*Set tasks*
[1] Do these statements agree with the piece on jazz in Trinidad and Tobago? Answer yes or no for each and quote the words from the piece that decide it. (a) WMJX FM was turned into an online station. (b) The Tobago Jazz Experience draws many foreign visitors. (c) Jazz on the Beach takes place in Trinidad.
[2] Pick up the piece on jazz in Trinidad and Tobago after its last sentence and keep writing it.

*Source text*
::::

In the dwindling days of 2012 there was a hubbub over the creative industries and the state-enterprise model for its growth, as well as the pending fall-out over the government's counter-strategy of using its favoured soca son to drive the local music industry.
These conflicting plans by separate ministries to make T&T's music global ignore the fact that the music industry happily went along, dynamic and fluid, yet all the time improvising to the changes in the landscape of attribution (copyright), distribution and now global exploitation.
Improvisation is a key element of jazz, and here in T&T, that niche of the local music landscape reflects some of the bigger issues that plague and guide that industry.
The demise of the only local terrestrial station dedicated to jazz, WMJX FM, and its subsequent conversion to an online format a couple of years ago would have put the nail in the coffin of a less cherished musical heritage, but jazz and certainly its Caribbean variant continues finding its centre via concerts and a few new CD releases by those dedicated artistes challenging the music landscape outside of soca, calypso and parang.
The annual Jazz Artists on the Greens (JAOTG) in Trinidad in March, and the Tobago Jazz Experience (TJE) and Jazz on the Beach, both in Tobago in April, have proven that the original template for Caribbean jazz festivals, designed as magnets for American music lovers-cum-tourists viewing pop and R&B acts, are rapidly passing into the irrelevance of abandonment.
Tobago Jazz Experience–four years old in 2012–is a template for the growth of a destination travel model that Trinidad was looking to create outside of Carnival to no avail, with events like the forgotten World Beat Festival. TJE is not necessarily bringing many foreign visitors, but rather Trinidadians looking for a quick musical feast of the oft-repeated design of superstar with local supporting act.
JAOTG and Jazz on the Beach at Mt Irvine harbour the notion that Caribbean jazz can be the signal for a new local music appreciation and have for ten years and six years respectively done exactly that. Holding fast to the mantra "jazz is freedom," rules are dispensed with, and anything goes. The aping of foreign model of performance and style are eschewed in favour of influences and rhythms from up and down the Caribbean.
All these shows are proving more and more that Caribbean acts are fan favourites. Bajan saxophonist Arturo Tappin on a rainy Sunday night at TJE, and earlier Michelle Henderson of Dominica at JAOTG delighted audiences there and showed a standard of playing, singing and importantly, a standard of performance–that nuanced connection that artistes have with an audience–that have not fully blossomed among the many singers and musicians marketing
themselves as jazz artists.
Fear not, all hope is not lost, however. A new dimension in the evolved music business in T&T is the idea of eschewing the professional promoter in favour of doing it oneself. Artist-produced concerts are putting younger talents that have evolved the tradition of local jazz into the spotlight.

::::

*Stored data*
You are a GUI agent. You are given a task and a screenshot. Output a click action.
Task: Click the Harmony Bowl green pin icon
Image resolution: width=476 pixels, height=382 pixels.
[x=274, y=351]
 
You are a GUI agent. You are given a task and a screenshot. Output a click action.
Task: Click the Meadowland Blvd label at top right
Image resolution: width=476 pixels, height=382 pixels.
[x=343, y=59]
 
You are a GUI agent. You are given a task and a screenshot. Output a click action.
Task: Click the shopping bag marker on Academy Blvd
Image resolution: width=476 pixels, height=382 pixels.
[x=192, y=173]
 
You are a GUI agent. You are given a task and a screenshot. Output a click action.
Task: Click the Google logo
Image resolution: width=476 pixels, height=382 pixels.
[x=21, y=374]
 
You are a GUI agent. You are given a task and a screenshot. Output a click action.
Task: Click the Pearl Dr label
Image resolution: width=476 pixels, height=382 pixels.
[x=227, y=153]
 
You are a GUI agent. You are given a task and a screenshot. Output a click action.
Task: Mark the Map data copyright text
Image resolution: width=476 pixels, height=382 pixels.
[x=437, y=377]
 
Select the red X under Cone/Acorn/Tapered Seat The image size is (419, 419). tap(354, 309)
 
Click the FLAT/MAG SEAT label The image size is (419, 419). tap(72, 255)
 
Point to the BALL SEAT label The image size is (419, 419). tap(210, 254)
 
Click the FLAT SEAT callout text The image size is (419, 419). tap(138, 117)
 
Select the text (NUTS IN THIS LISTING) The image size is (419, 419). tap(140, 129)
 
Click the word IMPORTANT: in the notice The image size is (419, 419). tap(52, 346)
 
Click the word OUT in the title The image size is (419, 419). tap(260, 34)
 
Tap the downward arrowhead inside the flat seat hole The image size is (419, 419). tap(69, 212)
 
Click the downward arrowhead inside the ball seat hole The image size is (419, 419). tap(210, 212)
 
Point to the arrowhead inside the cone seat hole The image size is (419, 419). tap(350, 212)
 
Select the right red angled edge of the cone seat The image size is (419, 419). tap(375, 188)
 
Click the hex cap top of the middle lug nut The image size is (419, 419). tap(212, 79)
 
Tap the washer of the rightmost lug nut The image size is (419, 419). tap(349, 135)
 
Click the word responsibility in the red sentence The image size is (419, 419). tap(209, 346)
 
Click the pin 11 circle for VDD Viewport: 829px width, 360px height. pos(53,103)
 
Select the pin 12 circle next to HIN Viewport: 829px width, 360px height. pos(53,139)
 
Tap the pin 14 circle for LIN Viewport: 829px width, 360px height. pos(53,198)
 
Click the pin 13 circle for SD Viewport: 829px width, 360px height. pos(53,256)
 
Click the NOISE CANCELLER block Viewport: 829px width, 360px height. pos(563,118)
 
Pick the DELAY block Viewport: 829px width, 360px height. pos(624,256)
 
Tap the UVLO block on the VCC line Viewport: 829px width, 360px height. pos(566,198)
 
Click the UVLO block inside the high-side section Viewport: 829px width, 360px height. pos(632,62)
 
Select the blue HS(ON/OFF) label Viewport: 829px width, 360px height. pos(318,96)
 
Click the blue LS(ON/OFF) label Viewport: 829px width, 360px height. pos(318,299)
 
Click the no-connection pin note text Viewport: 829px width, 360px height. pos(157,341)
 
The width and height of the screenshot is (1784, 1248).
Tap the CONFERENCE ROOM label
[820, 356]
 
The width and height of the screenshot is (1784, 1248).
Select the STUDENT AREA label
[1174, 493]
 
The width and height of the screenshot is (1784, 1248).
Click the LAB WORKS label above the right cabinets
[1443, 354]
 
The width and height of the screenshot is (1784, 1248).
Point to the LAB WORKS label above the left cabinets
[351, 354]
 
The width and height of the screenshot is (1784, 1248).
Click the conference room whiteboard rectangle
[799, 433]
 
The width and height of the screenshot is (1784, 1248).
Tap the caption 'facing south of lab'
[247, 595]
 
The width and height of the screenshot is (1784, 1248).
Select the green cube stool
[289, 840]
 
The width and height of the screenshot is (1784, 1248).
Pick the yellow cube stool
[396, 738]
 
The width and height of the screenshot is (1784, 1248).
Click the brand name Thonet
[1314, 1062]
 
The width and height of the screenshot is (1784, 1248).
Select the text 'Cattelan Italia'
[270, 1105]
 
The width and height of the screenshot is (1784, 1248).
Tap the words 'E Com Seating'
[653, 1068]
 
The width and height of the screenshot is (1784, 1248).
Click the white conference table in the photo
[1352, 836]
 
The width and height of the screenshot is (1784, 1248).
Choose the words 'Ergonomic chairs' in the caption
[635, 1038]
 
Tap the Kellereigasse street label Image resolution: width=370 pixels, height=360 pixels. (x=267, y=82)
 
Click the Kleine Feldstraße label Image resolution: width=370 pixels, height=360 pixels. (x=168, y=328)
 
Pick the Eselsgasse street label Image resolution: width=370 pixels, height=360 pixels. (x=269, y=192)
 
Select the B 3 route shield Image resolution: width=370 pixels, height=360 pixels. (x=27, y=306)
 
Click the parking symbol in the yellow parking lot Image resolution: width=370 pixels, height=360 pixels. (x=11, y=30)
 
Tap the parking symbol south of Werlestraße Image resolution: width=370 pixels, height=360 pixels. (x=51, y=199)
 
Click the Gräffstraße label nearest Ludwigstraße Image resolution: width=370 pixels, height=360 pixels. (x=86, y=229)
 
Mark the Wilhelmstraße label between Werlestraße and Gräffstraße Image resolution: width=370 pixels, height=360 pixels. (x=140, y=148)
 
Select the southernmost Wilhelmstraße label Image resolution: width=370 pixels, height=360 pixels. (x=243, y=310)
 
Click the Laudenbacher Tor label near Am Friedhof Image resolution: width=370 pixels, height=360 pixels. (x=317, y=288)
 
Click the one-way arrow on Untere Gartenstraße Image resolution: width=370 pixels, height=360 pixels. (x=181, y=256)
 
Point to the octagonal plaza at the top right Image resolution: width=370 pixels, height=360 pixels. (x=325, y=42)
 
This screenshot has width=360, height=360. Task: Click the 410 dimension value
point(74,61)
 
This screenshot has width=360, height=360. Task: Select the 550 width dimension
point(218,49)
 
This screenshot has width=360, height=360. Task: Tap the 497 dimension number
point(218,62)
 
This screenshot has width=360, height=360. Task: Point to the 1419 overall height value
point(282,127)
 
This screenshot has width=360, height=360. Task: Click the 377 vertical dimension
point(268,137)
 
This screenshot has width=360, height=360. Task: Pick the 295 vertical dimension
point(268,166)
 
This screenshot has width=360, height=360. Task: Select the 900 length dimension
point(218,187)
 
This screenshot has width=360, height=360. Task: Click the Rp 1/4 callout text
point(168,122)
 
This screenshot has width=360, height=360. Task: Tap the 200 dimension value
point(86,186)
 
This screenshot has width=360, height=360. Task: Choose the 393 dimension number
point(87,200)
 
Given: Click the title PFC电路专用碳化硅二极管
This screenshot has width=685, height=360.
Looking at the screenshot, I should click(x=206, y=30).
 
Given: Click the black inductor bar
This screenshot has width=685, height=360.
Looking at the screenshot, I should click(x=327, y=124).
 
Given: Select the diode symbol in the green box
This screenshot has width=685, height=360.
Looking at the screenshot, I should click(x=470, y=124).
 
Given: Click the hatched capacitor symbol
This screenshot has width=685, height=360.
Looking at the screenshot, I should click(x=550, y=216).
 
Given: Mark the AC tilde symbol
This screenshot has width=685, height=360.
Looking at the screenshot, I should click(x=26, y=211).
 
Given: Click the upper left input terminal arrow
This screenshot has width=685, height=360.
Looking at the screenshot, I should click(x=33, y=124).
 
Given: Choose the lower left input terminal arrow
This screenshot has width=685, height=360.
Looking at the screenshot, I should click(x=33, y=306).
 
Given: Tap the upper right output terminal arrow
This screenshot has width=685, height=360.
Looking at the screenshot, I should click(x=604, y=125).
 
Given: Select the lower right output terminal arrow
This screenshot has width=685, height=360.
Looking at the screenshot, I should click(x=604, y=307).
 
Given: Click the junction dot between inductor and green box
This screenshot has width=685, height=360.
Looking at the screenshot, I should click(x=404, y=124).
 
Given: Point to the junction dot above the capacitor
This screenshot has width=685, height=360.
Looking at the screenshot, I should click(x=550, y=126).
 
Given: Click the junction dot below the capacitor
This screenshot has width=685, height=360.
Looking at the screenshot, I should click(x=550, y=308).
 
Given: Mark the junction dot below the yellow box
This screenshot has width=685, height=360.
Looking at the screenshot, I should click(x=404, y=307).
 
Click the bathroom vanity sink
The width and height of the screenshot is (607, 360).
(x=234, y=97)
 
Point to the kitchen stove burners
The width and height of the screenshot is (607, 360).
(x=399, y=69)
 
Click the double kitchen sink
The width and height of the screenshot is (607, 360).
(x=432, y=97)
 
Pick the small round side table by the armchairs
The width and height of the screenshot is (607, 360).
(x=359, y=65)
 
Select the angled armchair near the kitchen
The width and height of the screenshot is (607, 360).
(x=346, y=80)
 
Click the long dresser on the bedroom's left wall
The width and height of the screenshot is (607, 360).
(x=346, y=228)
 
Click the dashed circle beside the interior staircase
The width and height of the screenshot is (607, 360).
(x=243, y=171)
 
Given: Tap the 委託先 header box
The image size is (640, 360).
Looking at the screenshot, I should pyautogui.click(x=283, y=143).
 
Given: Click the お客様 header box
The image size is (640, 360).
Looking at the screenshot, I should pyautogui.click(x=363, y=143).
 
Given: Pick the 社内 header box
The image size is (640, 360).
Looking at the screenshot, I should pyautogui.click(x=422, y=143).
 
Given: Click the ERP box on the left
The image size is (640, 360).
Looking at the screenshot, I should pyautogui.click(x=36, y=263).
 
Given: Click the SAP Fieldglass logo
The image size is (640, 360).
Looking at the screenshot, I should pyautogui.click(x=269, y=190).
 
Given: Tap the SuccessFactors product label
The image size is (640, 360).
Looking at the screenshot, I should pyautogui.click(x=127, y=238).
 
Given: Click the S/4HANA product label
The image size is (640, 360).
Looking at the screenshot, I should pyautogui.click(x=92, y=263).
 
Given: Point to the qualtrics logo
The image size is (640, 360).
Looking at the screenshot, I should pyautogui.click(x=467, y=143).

::::

*Responses in order*
[1]
(a) Yes: "its subsequent conversion to an online format a couple of years ago"
(b) No: "TJE is not necessarily bringing many foreign visitors"
(c) No: "the Tobago Jazz Experience (TJE) and Jazz on the Beach, both in Tobago in April"

[2]
The zeitgeist of a generation or two ago placed local music in the milieu of jazz with calypsoes being played by our equivalent of the jazz big band, the brass band. Young musicians are now dealing, with varying success, in the challenges of interpreting or in some cases re-interpreting the canon of local and foreign musicians.
Two highly recommend artists pursuing with determination a greater appreciation of the language of jazz are saxophonist/flautist Anthony Woodroffe, Jr and singer Vaughnette Bigford.
They performed the annual ritual of the live concert as music theatre for the uninitiated. Anthony, who is admittedly not a songwriter, can coax new meaning out of the evolving new jazz standard. With his sixth annual Evening of Jazz, in August, he deeply mined the songbooks of modern jazz saxophonists to replicate the sound and tone of a Bob Reynolds, Kenny Garrett or a Grover Washington, yet providing enough improvisation skill to keep the audience interest piqued.
For a second year, Bigford delivered a concert experience that epitomised a production standard too unfamiliar to artists here. Her tone and phrasing informs the local songbook of Shorty I, Ray Holman with a sonority probably not considered by the composers, but one which tests the limits of the song structure to a possibility that our music can be global without the wail of a soca singer seeking succour in foreign producers.
The paucity of new local jazz recordings this year, and the diminution of local copyrights by fewer composers adding to the jazz canon, signal the potential for a reversal of the blossoming of new avenues for the business of jazz. The new year could evolve as a watershed year.
Government's intention to embolden the creative industries should awaken the spirit of creativity that flourished between WWII and Independence. The resilience of this music called jazz, in all its variations, suggests that there'll be more to listen to and talk about in the future.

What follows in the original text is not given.